(Collected data entries)
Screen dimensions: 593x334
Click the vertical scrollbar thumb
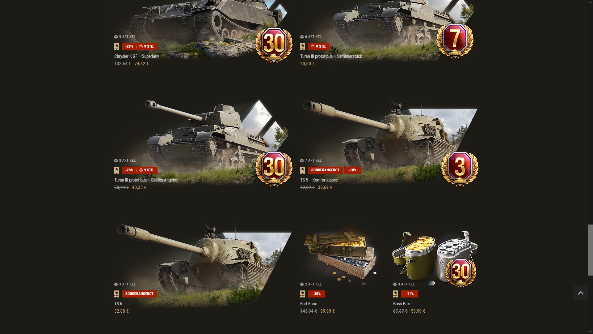pos(590,250)
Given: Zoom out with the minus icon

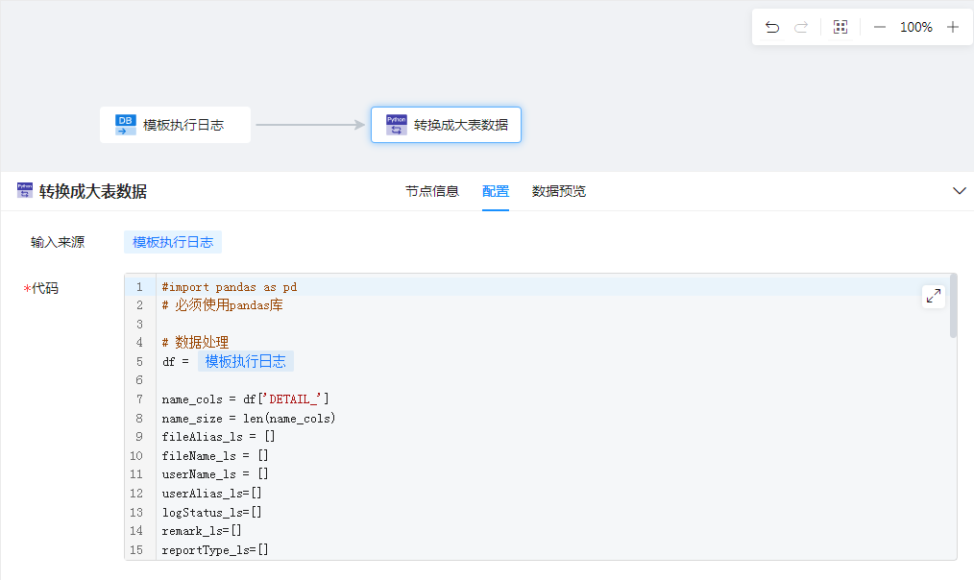Looking at the screenshot, I should (879, 27).
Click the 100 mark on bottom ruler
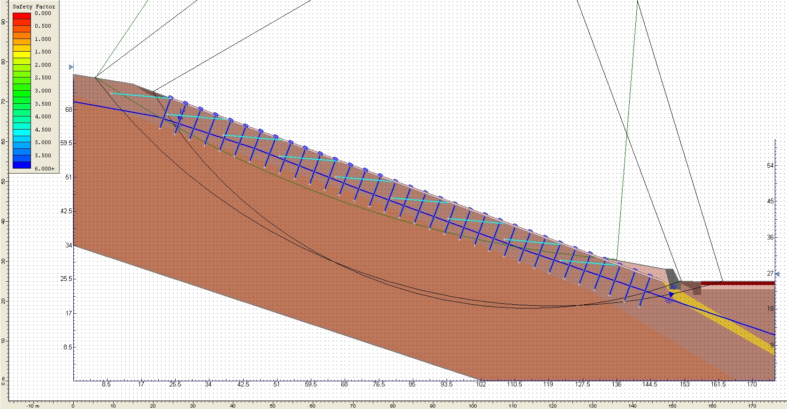 [473, 405]

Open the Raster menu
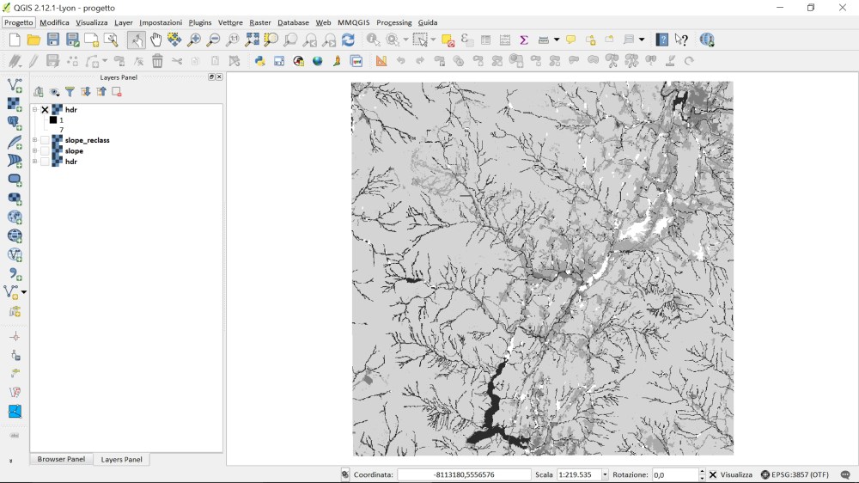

◆ **Work item**
Write the records out again verbatim and omit the pictures they contain.

◆ **Completed exercise**
Screen dimensions: 593x334
Click the vertical scrollbar thumb
pos(590,250)
Given: Zoom out with the minus icon

Looking at the screenshot, I should (879, 27).
Click the 100 mark on bottom ruler
 [473, 405]

Open the Raster menu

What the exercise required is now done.